Ham Public Highways
These have changed with the needs of the people over the centuries.
In the past thirty years there has been some effort to register and regulate these tracks.
The definitive map of footpaths on the Ham seems to have been copied from the O.S. Map of 1884 and bears only a passing resemblance to reality. Taking this map as a source there are only five straight paths on the Ham in the form of two triangles with a common base, that being a straight track between the mills. From each end of this base two paths run to a point above and below the weir on the Severn. No indication is given of a perimeter path, though this is more often used than any other. Nor is there any sign of the path from the Abbey Mill to the point, little used in 1987 but in daily use well into the 20th century by the workers at the brickyard. Officially recognised or not, no one cared much about the paths until the expansion of the rail works threatened to engulf parts of them. Then it was realised that something would have to be done to preserve an appearance of legality. The path linking the mills - TE14 - was extinguished, to be replaced by a new one which followed the back of Mill Avon, which had been in use for over 50 years but which, in the eyes of officialdom, didn't exist.
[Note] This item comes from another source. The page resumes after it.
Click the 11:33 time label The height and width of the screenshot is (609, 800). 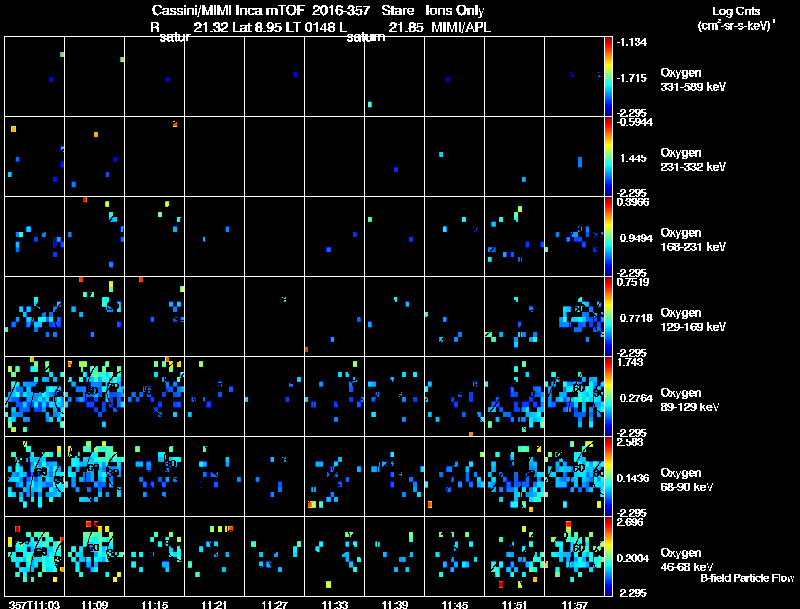coord(335,604)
One footpath from Key Bridge to the weir was diverted from the point where it crossed the new boundary of the mill works to meet with the "new" path along Avon bank at a new footbridge from the foot of Smith’s Lane. The footway from Key Bridge along the quay to the Ham (see map in appendix) was, as they say in politics, "unilaterally closed". Both of these, the diverted and the extinguished, were extensions off the highway.
The fate of this road would have been unrecorded but for the protests of some members of the public and the fact that some means of getting vehicles on to the Ham had to be retained. Its origin is deep in history.
Until 1827 there was no bridge over the Severn between Gloucester and Upton-on-Severn. Crossings in between were by ford or ferry. The ferry at Upper Lode, or Over-Lode was recorded in 1248 under the name of Wulfmeer's Lode, which gives some idea of its age and that of the roads leading to it. These were two in number, each one through the site of a mill. That through Abbey Mill was reduced to foot traffic in the 18th century but the one across Key Bridge continued in use even after the opening of the "Ha'penny Pay Bridge", in 1827. The existence of a pub, there from the time of Elizabeth I. may have had something to do with this. Traffic was heavy enough to support a new toll bridge, authorised in 1808 and built in 1822. This replaced a very decayed stone bridge which was old in the in the 15th century. It may be of interest to note that prior to the Avon Navigation Act in the 17th century access to the quay was possible from King John's Bridge for all types of traffic. The new Key Bridge was a toll bridge and the Trustees of it were granted wide powers and responsibilities. They were required to maintain the whole of Quay Lane which extended to a point 100 yards on the quay side of the bridge, at which point they were authorised to erect a barrier. In time of need they could operate a ferry across the Avon or build a new bridge. And, of course, they could levy and mortgage the tolls (and, by some legal quirk, they owned all the manure in the street). The Borough Council exercised the right to this road in the 1960s when they used the osier beds at the weir as a rubbish tip.
The old route of the road is best seen by looking at the map in the appendix. In 1935 this was altered and three buildings on the quay demolished in order to build an extension to the warehouse on the south side of the road. (see Quarter Sessions Records, 1935), In 1986 the whole of this new length was built over and in 1987 an application was made to the courts for its closure. The only firm statement from the Town Council on this matter was to refer it to the Borough Council and to say that the town "reserved to themselves the right to run a bus service through the mill if they so desired". However, as far as the general public goes, the road beyond Key Bridge is no longer public.